What is required: Set down every record below exactly as it stands, leaving out the pictures.

[Start of section]

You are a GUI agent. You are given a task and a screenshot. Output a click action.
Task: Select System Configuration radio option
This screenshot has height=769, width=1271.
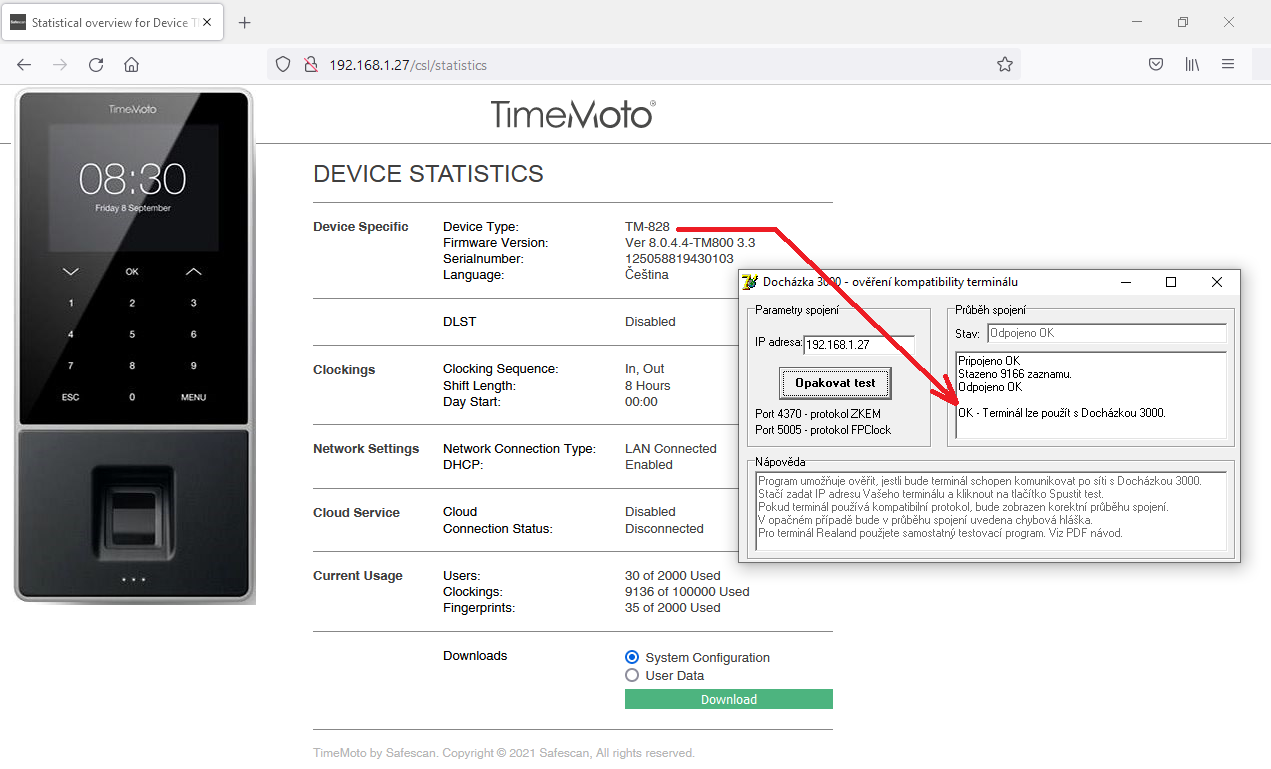(x=632, y=657)
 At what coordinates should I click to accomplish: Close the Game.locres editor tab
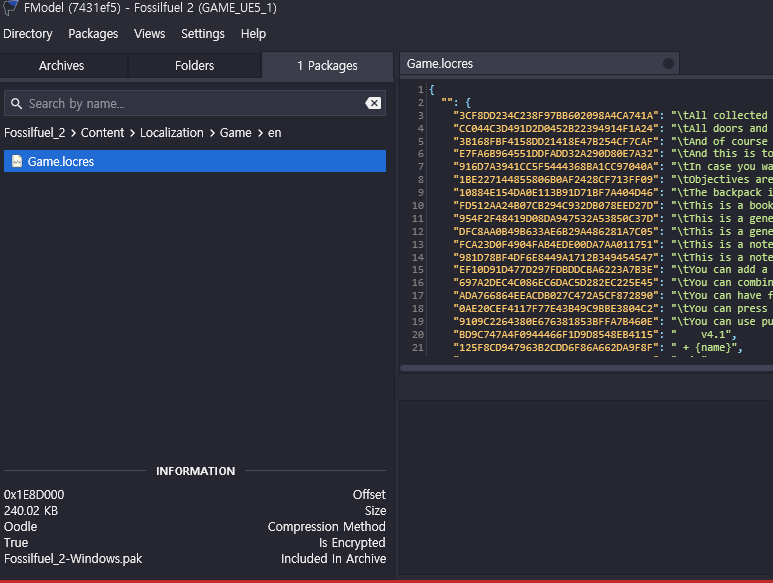[x=668, y=64]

[End of section]

Reply to the exercise:
You are a GUI agent. You are given a task and a screenshot. Output a click action.
Task: Select System Configuration radio option
This screenshot has height=769, width=1271.
(x=632, y=657)
 At what coordinates should I click to accomplish: Close the Game.locres editor tab
[x=668, y=64]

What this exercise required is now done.